In recent weeks, ample media coverage has been directed toward the countless ways in which mHealth services, tools, and resources can be used to benefit the young as well as the aging.
Although news in the mHealth space generally revolves around advancements in medical care for the elderly, ill, and immobile, the findings of a new University of Arizona study chronicled in the Journal of Nutrition Education and Behavior point to the benefits of mobile technology in improving the health and wellness of young mobile device users.
The stated objective of the study was to develop and test messages and a mobile phone delivery protocol designed to influence the nutrition and physical activity knowledge, attitudes, and behavior of adolescents.
Of the 177 teenagers who participated in the study, the majority expressed interest in messages that originated from nutrition professionals. They were generally willing to receive tips and other counsel regarding healthy dieting and lifestyle choices.
“Youth preferred messages with an active voice that referenced teens and recommended specific, achievable behaviors,” a summary of the report reads, noting that messages should come as a text message at a frequency of two or fewer messages per day.

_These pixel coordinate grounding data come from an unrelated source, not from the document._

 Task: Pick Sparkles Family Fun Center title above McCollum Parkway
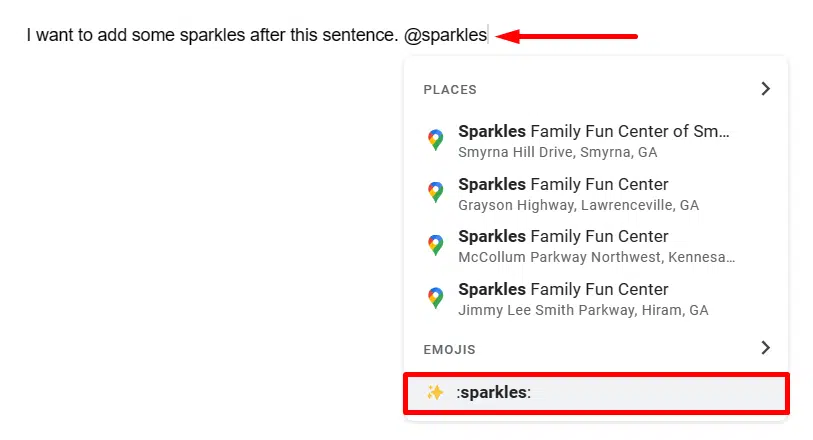(x=563, y=236)
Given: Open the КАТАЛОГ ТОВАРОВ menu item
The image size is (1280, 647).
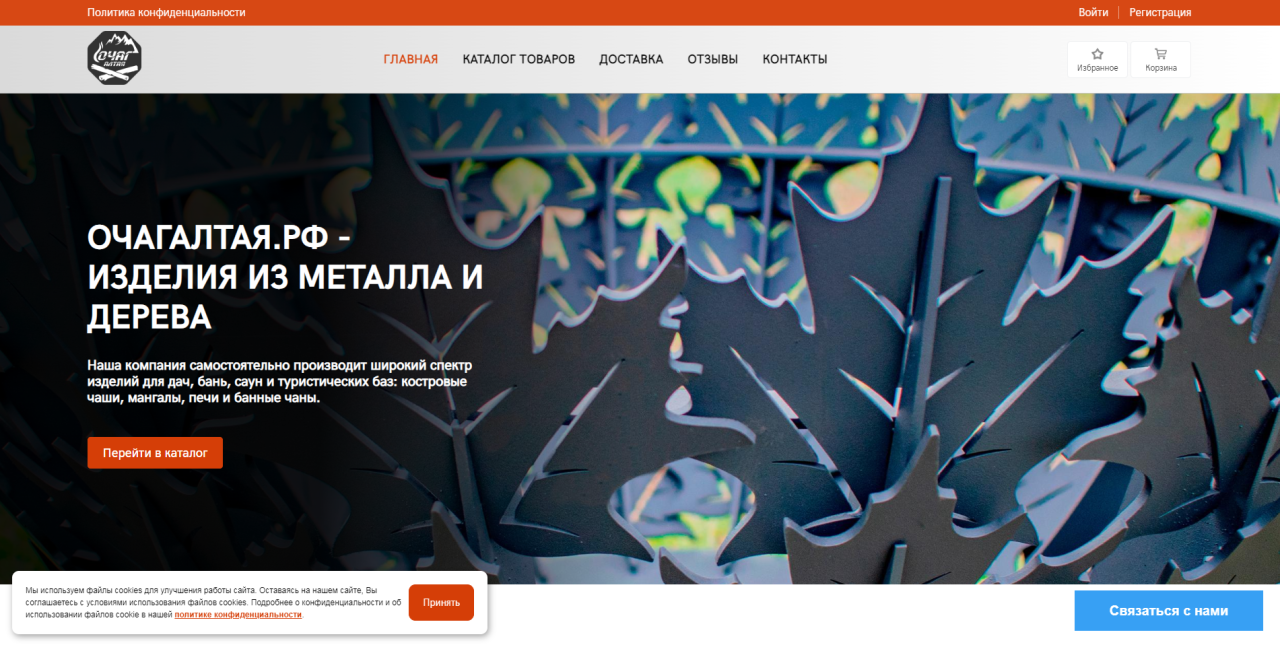Looking at the screenshot, I should pos(519,59).
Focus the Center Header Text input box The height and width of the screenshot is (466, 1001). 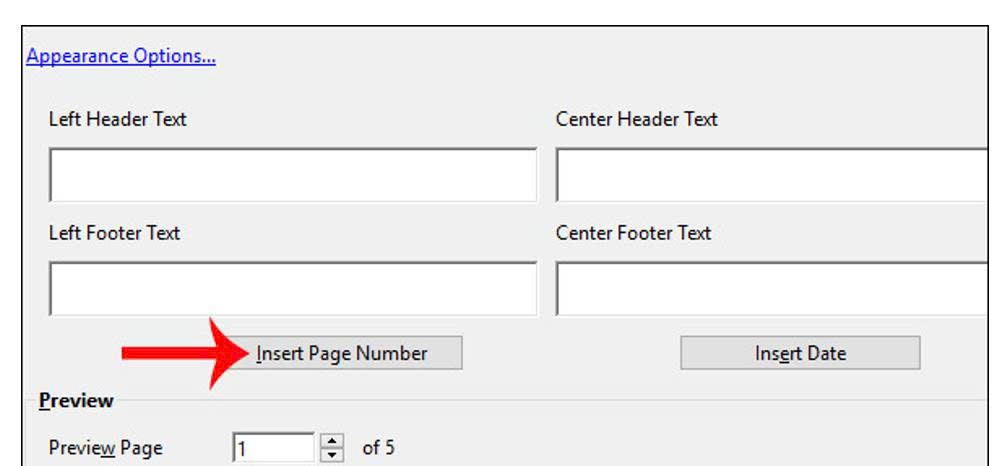click(x=772, y=175)
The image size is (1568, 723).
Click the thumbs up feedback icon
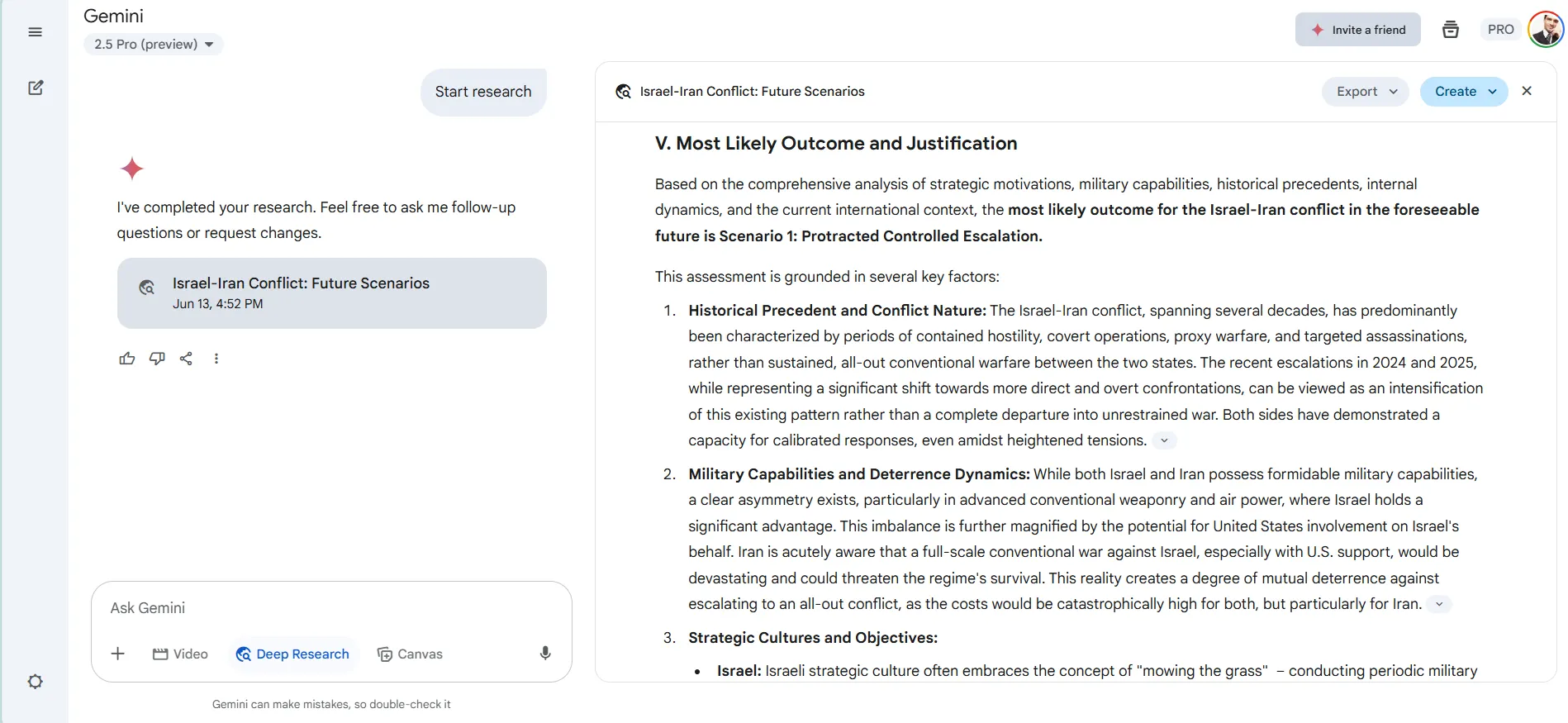pyautogui.click(x=126, y=359)
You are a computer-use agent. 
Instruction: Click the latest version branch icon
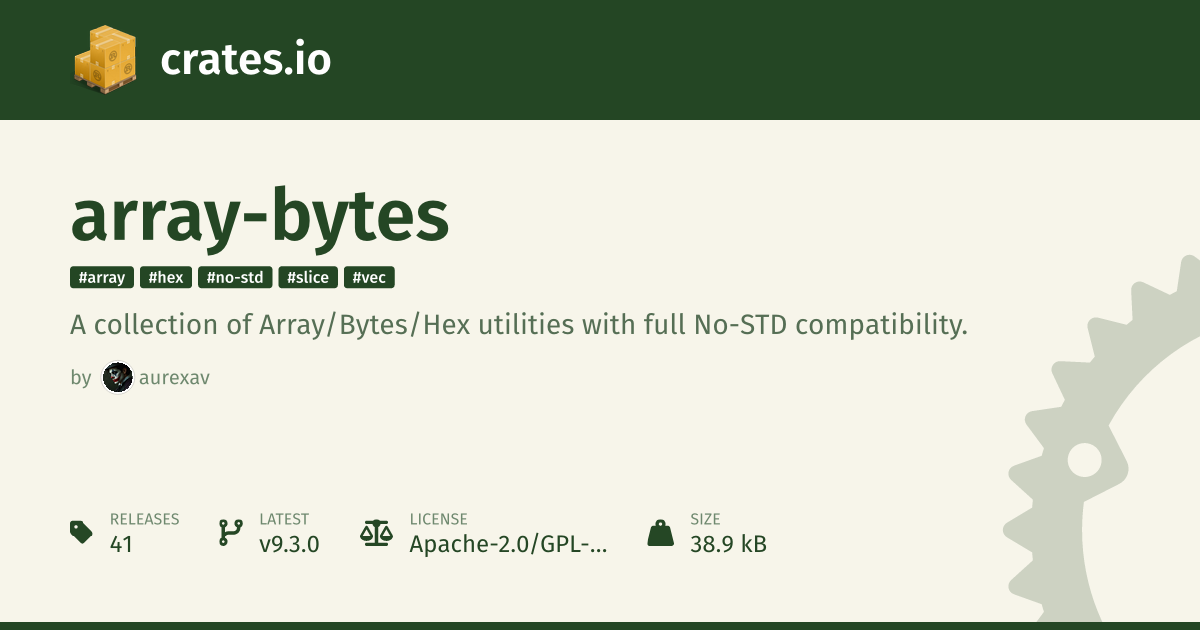pos(230,533)
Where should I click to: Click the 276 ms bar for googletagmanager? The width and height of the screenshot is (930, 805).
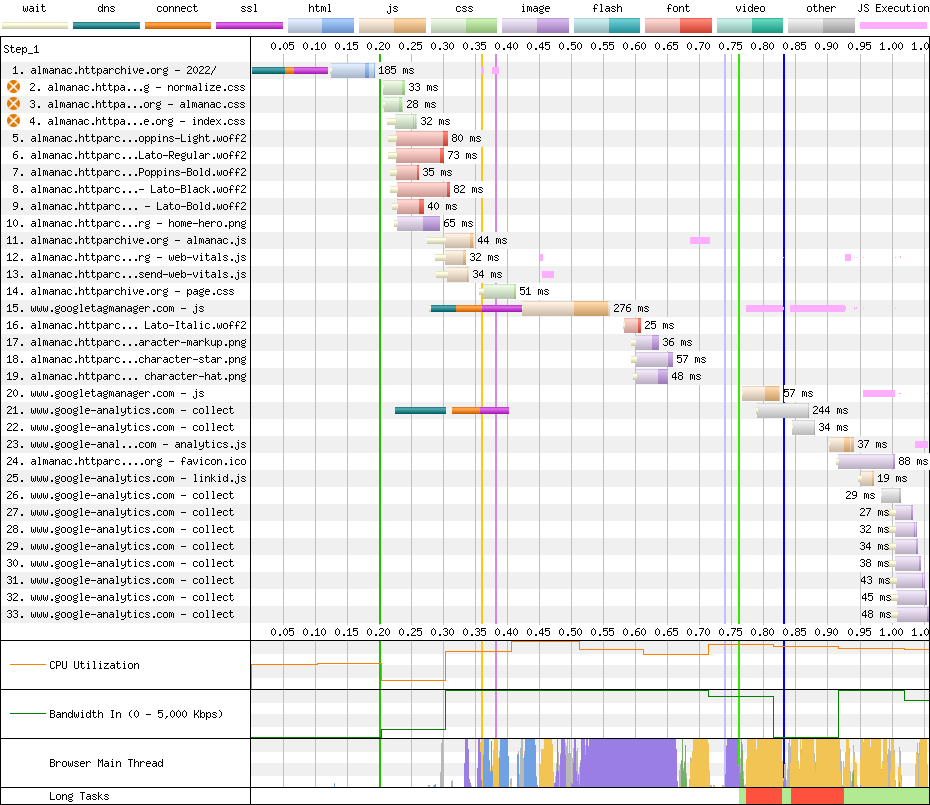[x=519, y=308]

“Kids are texting all the time, so it’s a communication they’re very familiar with and it appeals to them,” says study author Melanie Hingle of the University of Arizona. “But we realized very quickly once we got down to the actual development of the messages that we didn’t know the first thing about what kind of tone or information kids would be interested in.”
The study involved nine focus groups, four classroom discussions, and an 8-week pilot study exploring message content, format, origin, and message delivery. All tests were conducted over a 12 month period using a “multistage, youth-participatory approach.”
The University of Arizona continues to use funding from the U.S. Department of Agriculture to examine how mobile technologies can be better used to promote healthy eating and lifestyle habits among youth.